Trends and News

Madrid Office Market Holds Steady in Q1 2025 with 125,000 m² Contracted

The Madrid office market reached 125,000 m² of contracted space during the first quarter of 2025, according to the latest report published by FORCADELL. While this figure represents a 13.79% decrease compared to the same period last year, it highlights that the sector remains resilient in the capital with solid activity.

By area, the CBD (Central Business District) led the way in leasing activity, accounting for nearly 35% of the total. This trend is driven by strong demand within the M-30 ring road, particularly in areas such as Azca, the Castellana axis, and the Cuatro Torres business district, which offer strategic locations that enhance corporate branding and support talent retention.

Given the limited availability within the M-30 and rising rental prices, the decentralized area also saw a significant volume of transactions and became the second-largest area in terms of leased space (31% of the total). The supply of Class A offices, offering numerous amenities and more competitive rents, has made this area an efficient solution for companies seeking to reduce costs without compromising on quality.

In contrast, leasing activity in the city center and peripheral areas was more moderate, accounting for 19% and 15% of the contracted space, respectively. Among the peripheral locations, Pozuelo de Alarcón stood out as the most in-demand area during the quarter, according to the published analysis.

Healthy Leasing Activity and Clear Signs of Recovery

Manel de Bes, Director of the Office Department at FORCADELL, positively assessed the data, noting that “the office market in the capital shows clear signs of recovery and maintains a healthy leasing pace, although the evolution differs across areas,” as the city center begins to experience very low vacancy levels, while supply outside the M-30 continues to grow.

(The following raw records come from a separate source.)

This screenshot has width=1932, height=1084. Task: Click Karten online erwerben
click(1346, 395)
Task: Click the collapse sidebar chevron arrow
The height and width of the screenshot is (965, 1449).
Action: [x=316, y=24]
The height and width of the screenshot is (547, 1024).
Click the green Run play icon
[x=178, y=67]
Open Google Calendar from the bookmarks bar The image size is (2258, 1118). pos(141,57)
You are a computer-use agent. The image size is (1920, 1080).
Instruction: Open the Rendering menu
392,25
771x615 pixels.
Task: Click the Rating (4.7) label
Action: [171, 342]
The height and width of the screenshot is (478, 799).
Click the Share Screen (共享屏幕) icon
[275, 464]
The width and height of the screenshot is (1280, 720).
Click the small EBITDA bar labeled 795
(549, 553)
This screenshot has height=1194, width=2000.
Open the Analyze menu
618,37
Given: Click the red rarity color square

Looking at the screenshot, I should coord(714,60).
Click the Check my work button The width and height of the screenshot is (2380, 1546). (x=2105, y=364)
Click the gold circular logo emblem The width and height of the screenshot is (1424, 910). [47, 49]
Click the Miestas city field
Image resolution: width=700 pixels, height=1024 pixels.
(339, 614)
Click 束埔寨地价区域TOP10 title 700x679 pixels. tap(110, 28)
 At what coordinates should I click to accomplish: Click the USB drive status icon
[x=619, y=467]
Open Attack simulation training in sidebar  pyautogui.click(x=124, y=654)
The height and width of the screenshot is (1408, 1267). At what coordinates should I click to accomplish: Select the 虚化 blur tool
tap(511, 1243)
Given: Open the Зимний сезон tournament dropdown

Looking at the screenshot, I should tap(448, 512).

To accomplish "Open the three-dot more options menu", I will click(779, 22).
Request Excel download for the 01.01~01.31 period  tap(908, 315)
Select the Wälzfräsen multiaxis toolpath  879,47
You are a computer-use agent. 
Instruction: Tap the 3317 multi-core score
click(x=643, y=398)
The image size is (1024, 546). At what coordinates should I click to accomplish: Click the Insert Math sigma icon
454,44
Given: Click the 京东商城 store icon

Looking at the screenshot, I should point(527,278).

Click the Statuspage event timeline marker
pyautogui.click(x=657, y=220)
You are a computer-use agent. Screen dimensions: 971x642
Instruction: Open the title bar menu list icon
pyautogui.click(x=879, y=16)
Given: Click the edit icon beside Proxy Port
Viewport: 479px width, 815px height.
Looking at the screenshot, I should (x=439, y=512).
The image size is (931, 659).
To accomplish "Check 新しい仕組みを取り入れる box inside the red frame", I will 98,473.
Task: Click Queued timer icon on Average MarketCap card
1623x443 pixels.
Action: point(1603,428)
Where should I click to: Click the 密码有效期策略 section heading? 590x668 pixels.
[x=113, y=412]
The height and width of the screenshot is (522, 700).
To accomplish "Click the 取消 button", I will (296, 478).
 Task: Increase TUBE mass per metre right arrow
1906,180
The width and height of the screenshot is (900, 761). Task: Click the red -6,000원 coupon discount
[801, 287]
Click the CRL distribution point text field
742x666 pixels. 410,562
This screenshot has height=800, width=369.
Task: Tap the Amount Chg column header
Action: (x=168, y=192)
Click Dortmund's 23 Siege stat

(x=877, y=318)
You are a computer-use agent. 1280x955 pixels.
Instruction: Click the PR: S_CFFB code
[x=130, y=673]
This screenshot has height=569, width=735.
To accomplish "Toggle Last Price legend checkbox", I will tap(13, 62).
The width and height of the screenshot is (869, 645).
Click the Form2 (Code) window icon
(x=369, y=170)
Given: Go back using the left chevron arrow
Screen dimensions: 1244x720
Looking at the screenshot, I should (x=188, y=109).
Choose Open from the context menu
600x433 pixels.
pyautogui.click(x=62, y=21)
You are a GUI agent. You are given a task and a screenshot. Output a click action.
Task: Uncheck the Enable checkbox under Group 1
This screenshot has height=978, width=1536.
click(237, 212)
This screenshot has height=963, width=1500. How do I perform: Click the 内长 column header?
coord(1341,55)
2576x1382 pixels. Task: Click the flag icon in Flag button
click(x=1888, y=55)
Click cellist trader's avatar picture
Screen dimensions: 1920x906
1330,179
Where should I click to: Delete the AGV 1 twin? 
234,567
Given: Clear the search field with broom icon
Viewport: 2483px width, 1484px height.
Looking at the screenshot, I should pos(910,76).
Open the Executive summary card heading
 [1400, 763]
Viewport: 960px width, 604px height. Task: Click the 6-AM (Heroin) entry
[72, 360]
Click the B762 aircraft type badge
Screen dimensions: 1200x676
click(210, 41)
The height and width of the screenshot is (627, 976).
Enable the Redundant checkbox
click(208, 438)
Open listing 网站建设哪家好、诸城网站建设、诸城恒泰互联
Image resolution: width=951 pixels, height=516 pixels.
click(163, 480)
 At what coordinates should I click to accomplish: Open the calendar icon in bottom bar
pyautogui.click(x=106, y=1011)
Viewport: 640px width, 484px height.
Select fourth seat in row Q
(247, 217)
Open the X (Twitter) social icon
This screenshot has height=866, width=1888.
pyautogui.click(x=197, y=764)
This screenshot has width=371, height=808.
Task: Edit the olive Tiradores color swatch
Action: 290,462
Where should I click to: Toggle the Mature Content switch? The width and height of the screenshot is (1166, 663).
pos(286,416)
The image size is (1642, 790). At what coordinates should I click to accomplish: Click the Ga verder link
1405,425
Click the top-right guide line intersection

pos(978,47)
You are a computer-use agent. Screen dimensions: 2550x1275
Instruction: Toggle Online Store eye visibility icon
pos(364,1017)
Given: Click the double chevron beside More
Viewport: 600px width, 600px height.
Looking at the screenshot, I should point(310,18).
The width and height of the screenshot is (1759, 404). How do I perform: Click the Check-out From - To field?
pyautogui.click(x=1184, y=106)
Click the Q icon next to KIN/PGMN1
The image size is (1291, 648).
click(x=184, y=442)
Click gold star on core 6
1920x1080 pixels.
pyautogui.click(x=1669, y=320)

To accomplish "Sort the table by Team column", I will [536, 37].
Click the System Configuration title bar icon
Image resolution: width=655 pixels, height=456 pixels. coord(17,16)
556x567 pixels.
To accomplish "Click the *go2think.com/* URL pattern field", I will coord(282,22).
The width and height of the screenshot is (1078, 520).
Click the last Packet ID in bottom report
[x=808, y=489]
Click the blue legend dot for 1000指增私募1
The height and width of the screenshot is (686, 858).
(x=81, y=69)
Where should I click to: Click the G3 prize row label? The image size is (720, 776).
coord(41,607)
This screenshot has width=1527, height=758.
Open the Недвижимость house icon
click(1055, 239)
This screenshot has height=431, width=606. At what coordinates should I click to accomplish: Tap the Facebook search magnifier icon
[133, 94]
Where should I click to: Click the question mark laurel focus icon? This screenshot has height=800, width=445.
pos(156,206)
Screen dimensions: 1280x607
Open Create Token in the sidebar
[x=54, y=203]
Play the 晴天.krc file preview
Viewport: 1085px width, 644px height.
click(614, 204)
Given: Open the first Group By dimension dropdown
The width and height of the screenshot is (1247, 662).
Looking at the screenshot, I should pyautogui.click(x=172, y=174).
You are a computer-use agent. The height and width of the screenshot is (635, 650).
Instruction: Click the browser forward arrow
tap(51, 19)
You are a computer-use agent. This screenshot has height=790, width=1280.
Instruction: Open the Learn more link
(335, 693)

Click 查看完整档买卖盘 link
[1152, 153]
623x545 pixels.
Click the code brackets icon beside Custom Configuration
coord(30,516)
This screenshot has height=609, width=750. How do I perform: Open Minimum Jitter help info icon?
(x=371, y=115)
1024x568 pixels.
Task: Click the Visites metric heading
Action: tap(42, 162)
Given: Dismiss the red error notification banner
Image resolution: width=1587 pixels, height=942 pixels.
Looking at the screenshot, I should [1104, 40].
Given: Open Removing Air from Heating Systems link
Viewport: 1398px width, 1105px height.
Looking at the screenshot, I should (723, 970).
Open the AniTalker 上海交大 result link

In this context, as Manel de Bes points out, “we can expect significant relocations in the coming quarters as companies choose to move to more decentralized areas, which offer high-quality space capable of supporting large corporate operations and meeting current market needs.”

Furthermore, as the report highlights, landlords in these areas are making strong efforts to attract new tenants. Their strategies include direct financial incentives, extended rent-free periods, and delivering offices in plug & play format, which allows companies to minimize setup costs and speed up time-to-market.

Availability Follows the Trend of Recent Quarters

As reflected in FORCADELL’s report, office availability in Madrid continues the trend of recent quarters and currently stands at 9.5%. Over the past year, this figure has dropped by almost 3 percentage points.

The CBD and Prime areas remain the districts with the lowest availability, with vacancy rates of 3.75% and 2.14%, respectively. Combined, they account for more than 60% of the reduction in availability in just one year, solidifying their position as the most in-demand markets in the city.

Meanwhile, the Central area has shown notable stability, holding steady at 10%, the same as the previous quarter. Additionally, most of the available supply is found outside the M-30, where decentralized and peripheral zones account for approximately 84% of Madrid’s total available office space.

Regarding rents, during the first quarter of 2025, the average office rent in Madrid remained stable, with a slight increase compared to Q4 2024, standing at around €23/m².